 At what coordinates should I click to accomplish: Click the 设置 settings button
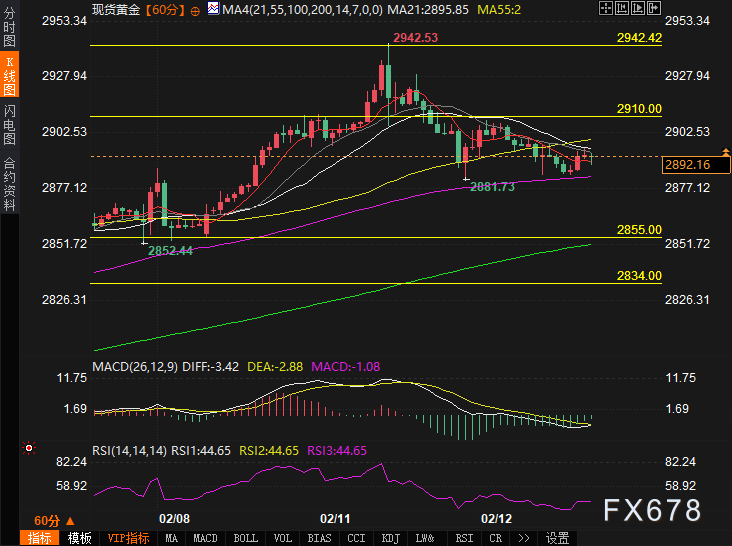[x=558, y=538]
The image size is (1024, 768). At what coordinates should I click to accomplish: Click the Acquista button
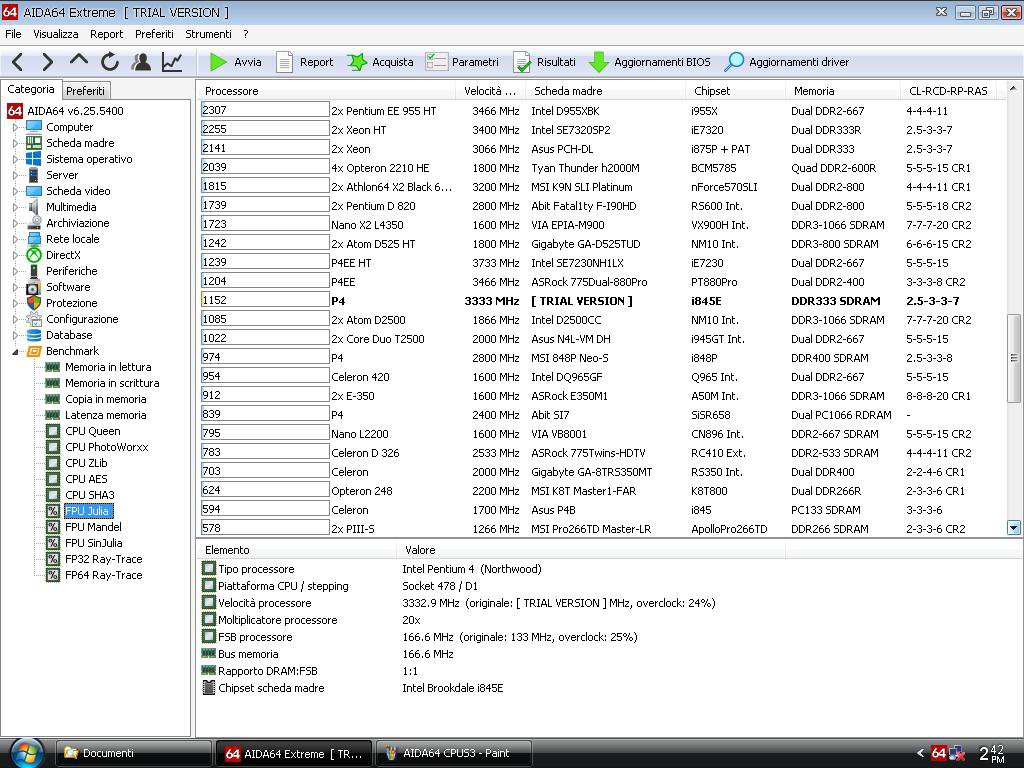(381, 62)
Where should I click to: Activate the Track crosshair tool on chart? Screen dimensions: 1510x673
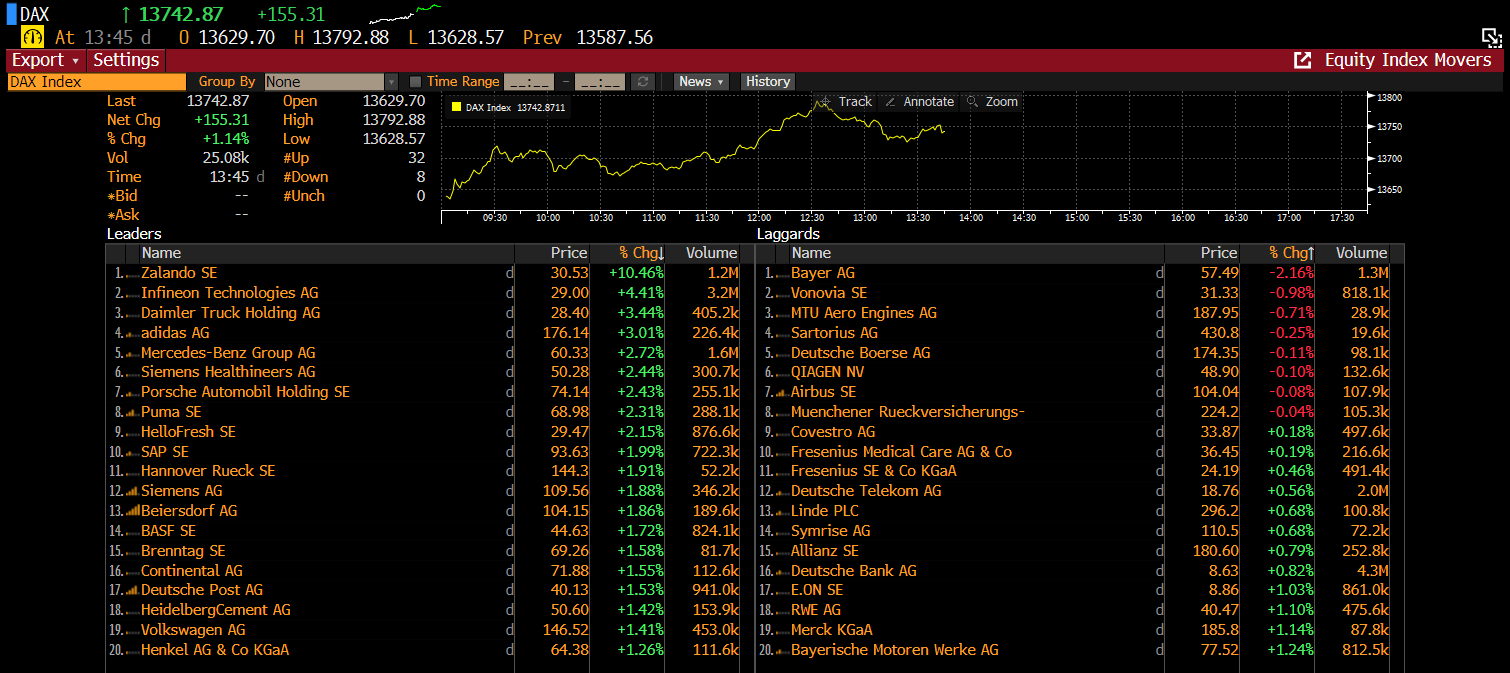pyautogui.click(x=846, y=102)
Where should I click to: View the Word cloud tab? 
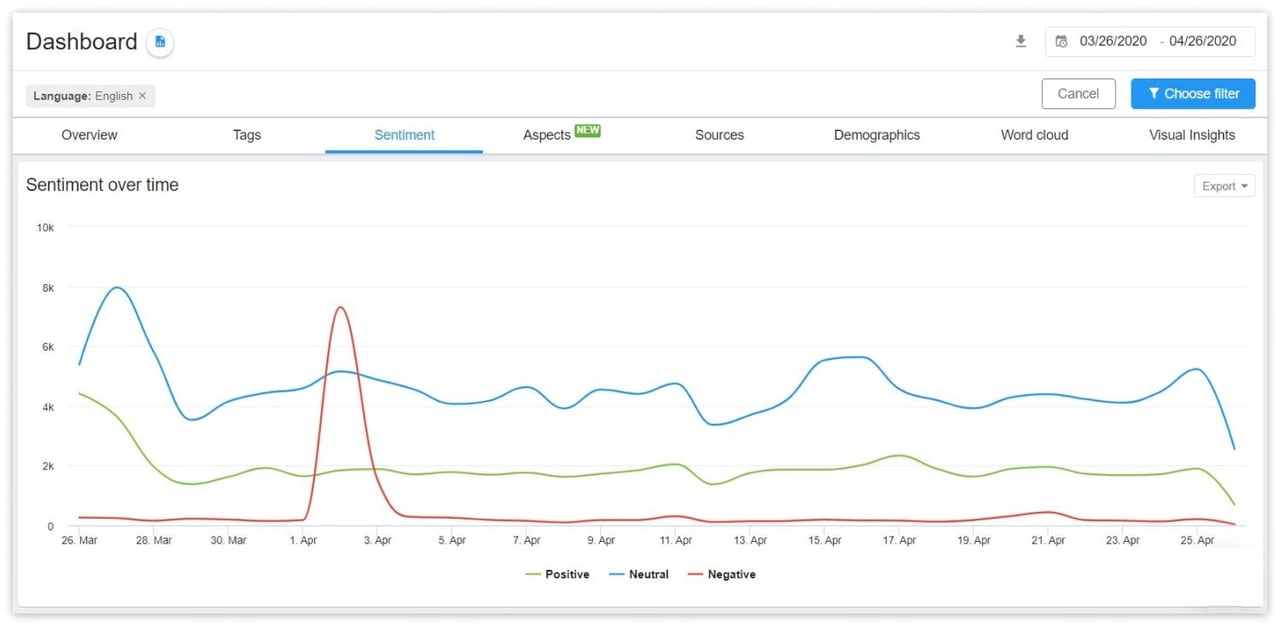[x=1034, y=135]
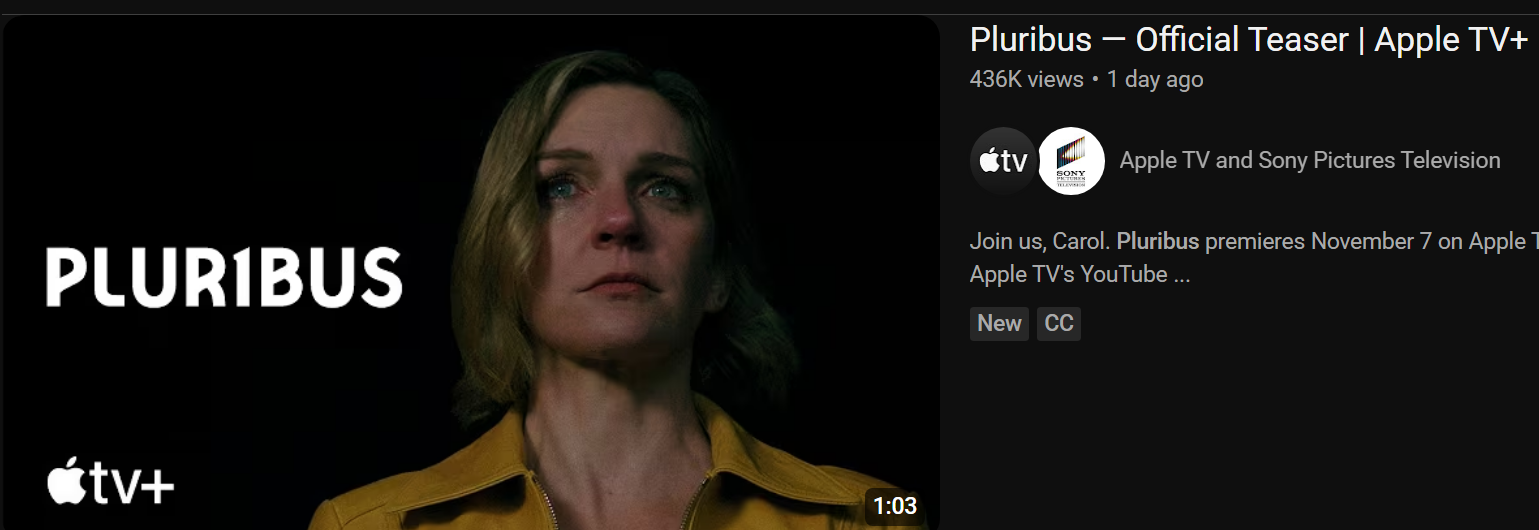Click the Apple TV's YouTube text in the description
Image resolution: width=1539 pixels, height=530 pixels.
click(x=1068, y=274)
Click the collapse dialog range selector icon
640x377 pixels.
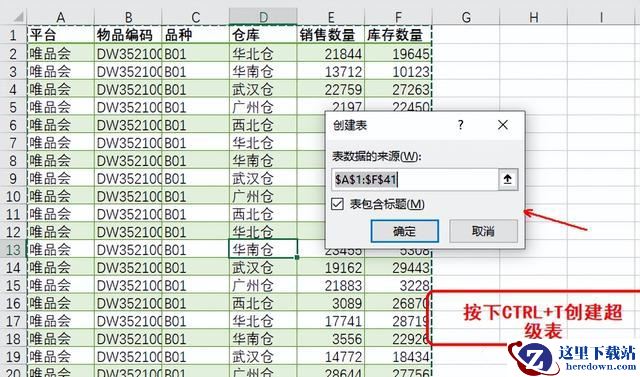pos(508,179)
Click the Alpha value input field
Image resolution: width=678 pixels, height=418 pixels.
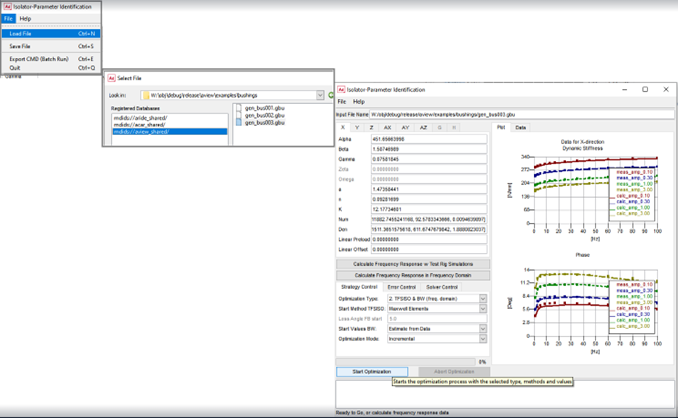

> **Stated problem**:
Write out every line of the data above as a Markdown table with the columns Row and Line, numbering the rows and skipping blank lines. Leave the pictures out.

> **Output for this exercise**:
| Row | Line |
|---|---|
| 1 |  At what coordinates should I click to accomplish: Click the 设置 settings button |
| 2 | [x=558, y=538] |
| 3 | The image size is (1024, 768). At what coordinates should I click to accomplish: Click the Acquista button |
| 4 | (381, 62) |
| 5 | Where should I click to: Activate the Track crosshair tool on chart? Screen dimensions: 1510x673 |
| 6 | pyautogui.click(x=846, y=102) |
| 7 | Where should I click to: View the Word cloud tab?  |
| 8 | [x=1034, y=135] |
| 9 | Click the Apple TV's YouTube text in the description |
| 10 | Image resolution: width=1539 pixels, height=530 pixels. |
| 11 | click(x=1068, y=274) |
| 12 | Click the collapse dialog range selector icon |
| 13 | 640x377 pixels. |
| 14 | pos(508,179) |
| 15 | Click the Alpha value input field |
| 16 | Image resolution: width=678 pixels, height=418 pixels. |